Ánimo Florence-Firestone Students Are Coding to Solve Real-World Problems

Coding

Rebecca Rincon’s 21st Century Problem Solving class at Ánimo Florence-Firestone Charter Middle School goes beyond the typical math problems, and presents students with real-world problems and the tools to solve them. “We do a great job of getting students prepared for college and leadership. This course was a way to really focus on teaching students life skills early on so they feel confident in their ability to solve problems in our 21st Century world,” said Rincon.

Computer Literacy for All

People of color are often underrepresented in the technology sector, a field that accounts for over 8.6 million jobs in the United States, which is why Rincon wanted to ensure that students were exposed to additional STEM pathways while gaining greater computer literacy. That includes, in part, introducing students to the underlying principles of computation. “Students have learned to code HTML and are currently learning block code that is used to create video games and applications,” said Rincon. “The course is student driven, with students learning at their own pace and helping others, which has led to many students studying coding at home.”

coding

As students at Ánimo Florence-Firestone learn the language of the 21st Century, they are using it to create websites and many are hoping to create their own applications. “It’s a new side to computers--before this class, all we knew about technology and computers was that they were cool and fun, but we didn't know about the other side, like engineering and coding,” said Daniel Villa, eighth grader at Ánimo Florence-Firestone. Burning Glass, a job market analytics firm, found that there were over seven million job openings in 2015 in occupations that required coding skills.

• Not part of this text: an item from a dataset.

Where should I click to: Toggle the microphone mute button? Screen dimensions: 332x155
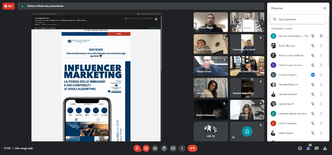point(137,148)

Additionally, they found coding has become a core skill that bolsters a candidate’s chances of commanding a high salary. “Before this class I knew what coding was, but I never tried it. I thought it was something I’d have to learn at a university. I never thought I’d learn it in middle school,” said Jocelyn Urias, an eighth grader at Ánimo Florence-Firestone. “I thought ‘wow, this is really a career? I’d like to try it out one day!’” At Green Dot, our mission is to inspire students like Urias and provide them with the tools they need to find success in college, leadership, and life.

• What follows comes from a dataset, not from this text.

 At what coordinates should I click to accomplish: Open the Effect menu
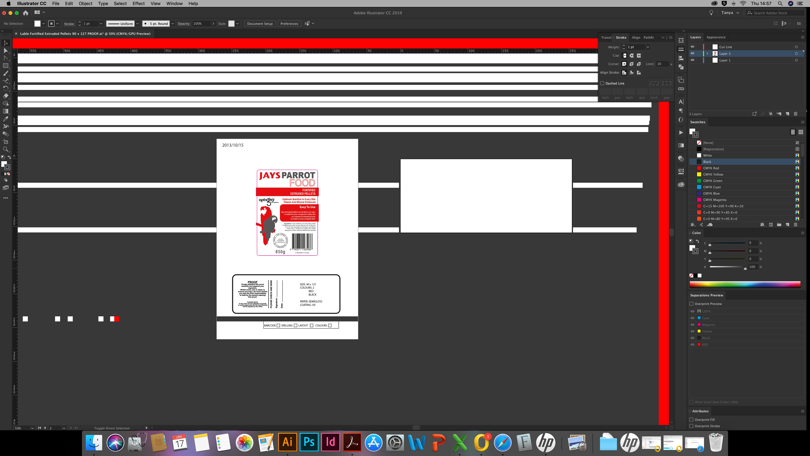138,3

Problem Solving with a Purpose

The 21st Century Problem Solving class is designed to help students develop their communication skills, strengthen their analytic thinking, promote creativity, and foster collaboration. Last semester students focused on “design and modeling,” during which they were introduced to the foundations of problem solving and prototype creation.

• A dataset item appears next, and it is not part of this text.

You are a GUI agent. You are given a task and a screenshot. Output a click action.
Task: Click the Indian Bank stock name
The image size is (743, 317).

Students learned to use rendering and animation programs such as Sketchup Pro and Geogebra to bring their designs to life in the form of 3D renderings. Using curriculum designed by Project Lead the Way, students were challenged to create an ankle foot orthoses and a toy for a child with cerebral palsy, a neurological disorder that affects a person’s motor skills and muscles. This project required students to put their recent learning into practice, defining problems and determining root causes to formulate solutions. In their analysis, students found that most commercial toys required more coordination and strength than children with cerebral palsy typically possessed, resulting in frustrating interactions. As students learned more about cerebral palsy, they were able to select and implement solutions.

coding

Students focused on creating prototypes for toys that are engaging, accessible, and would help children further develop their motor skills. “This class makes me feel like I’m doing a lot at such a young age, and I feel like a career isn't that far away because I know so much about coding and technology that others don’t know,” said Villa.

Creating a STEM Pathway

Rincon has applied student’s interests in gaming, design, fashion, and architecture to provide a STEM and technology course that is purposeful, engaging, fun, and helps prepare students for the future. “Every student will take away something different from this course: there are students engrossed in block code because it's about gaming and they love Fortnite and want to learn how computer programming works,” said Rincon. “Then there are students who are developing interests in animation, fashion, and architecture because they see how what we're learning ties into those different industries.”

Though the course is in its first year, Rincon is already looking towards the future. When Ánimo Florence-Firestone moves to its new home, Rincon hopes to collaborate with Ánimo Pat Brown Charter High School’s technology teacher to create a strong STEM and technology pathway for students in the Florence-Firestone community. Though not every student will have an interest in pursuing a career path in STEM, we know these STEM courses will help ease entry to college for students by furthering their soft skills and helping them stay current as technological advances change our lives and workplaces.